Thea Emmerling | Minister Counselor Head of Food Safety, Health and Consumer Affairs Section European Union Delegation to the United States of America
Gino Campagna | Chef
Immaculata De Vivo
Professor of Medicine at Harvard Medical School
Dr. Immaculata De Vivo is an international leader in the area of molecular and genetic epidemiology of cancer. Her unique interdisciplinary approach to understanding the impact of natural variation on cancer risk – combining molecular biology, genetics and epidemiology – has been invaluable to the field of cancer research. Dr. De Vivo’s research focuses on how the environment interacts with genetic variants to influence susceptibility to hormonal cancers, primarily endometrial cancer.
The impact of her work is evident from her publications, media coverage, invitations to speak at major national and international conferences, and service on review panels, including her role as the leader of the NCI-supported Endometrial Cancer Consortium (E2C2), which includes 40 studies from the US, Europe, and Asia. She led the largest genome-wide-association study (GWAS) and the first meta–analysis of endometrial cancer. Because of her experimental molecular biology expertise, in 2010 she became the Scientific Director of the Dana Farber/Harvard Cancer Center Genotyping and Genetics for Population Sciences facility, which provides genomic services to local, national, and international researchers.
Dr. De Vivo is also a leader in the field of telomere biology. Her research addresses the relationship between the lengths of telomeric repeats at the ends of chromosomes and susceptibility to disease, especially cancer. Her work has added tremendous insight to the role of telomeres in cancer etiology. Because telomere length has both genetic and environmental determinants, she has also demonstrated how lifestyle choices can delay or accelerate telomere shortening.

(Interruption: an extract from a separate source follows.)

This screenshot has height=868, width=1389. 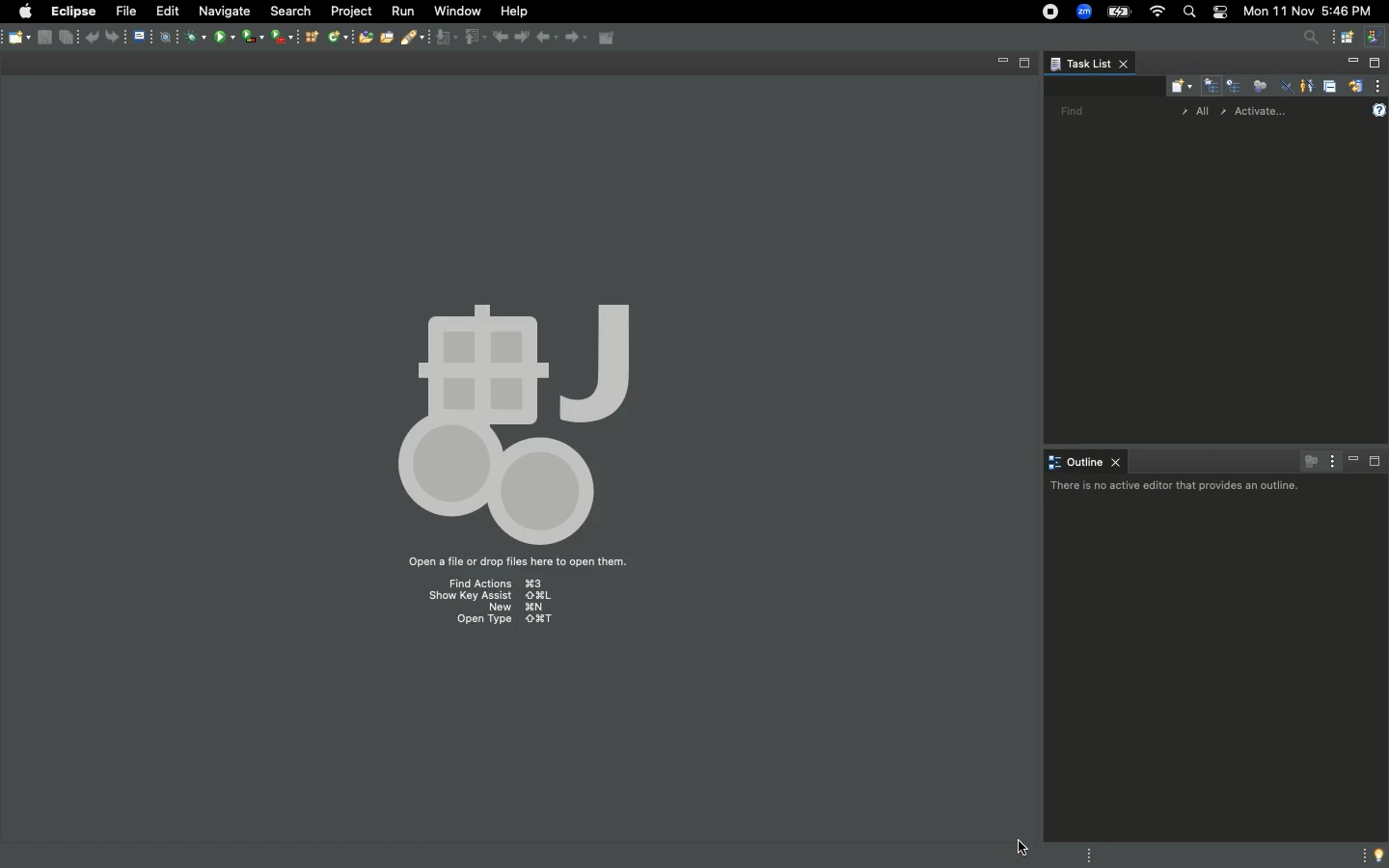 What do you see at coordinates (533, 561) in the screenshot?
I see `Open a file or drop file here` at bounding box center [533, 561].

Dr. De Vivo’s highly cited paper on telomere length and lifestyle factors is important because it shows that germline DNA can be modified. She has shown that chronic stress can shorten telomeres, while physical activity and adherence to a Mediterranean diet (reported in her highly publicized article in the British Medical Journal) can delay such shortening. Her studies have received worldwide recognition, including coverage by numerous major news (print and media) outlets. Recently she collaborated with NASA to study the effect of long-term space travel on telomere length, using blood samples from monozygotic twin astronauts. Findings from the NASA twin study were published in Science in April 2019. Dr. De Vivo’s work has changed how the field thinks about the effect of the environment on one’s DNA.
She is codirector of the science program at the Radcliffe Institute for Advanced Study at Harvard University, a professor of medicine at Harvard Medical School, and a professor of epidemiology at the Harvard T.H. Chan School for Public Health. She is the Editor-In-Chief of the internationally recognized journal Cancer Causes and Control.
Dr. De Vivo has consistently received annual acknowledgement of teaching excellence. She has advised many epidemiology doctoral students and has been primary mentor to postdoctoral fellows at HSPH and BWH, as well as several junior faculty at BWH. Her numerous trainees now have academic jobs at top institutions, including the BarcelonaBeta Brain Research Center, USC, NIH, and MSKK, leading their own research groups.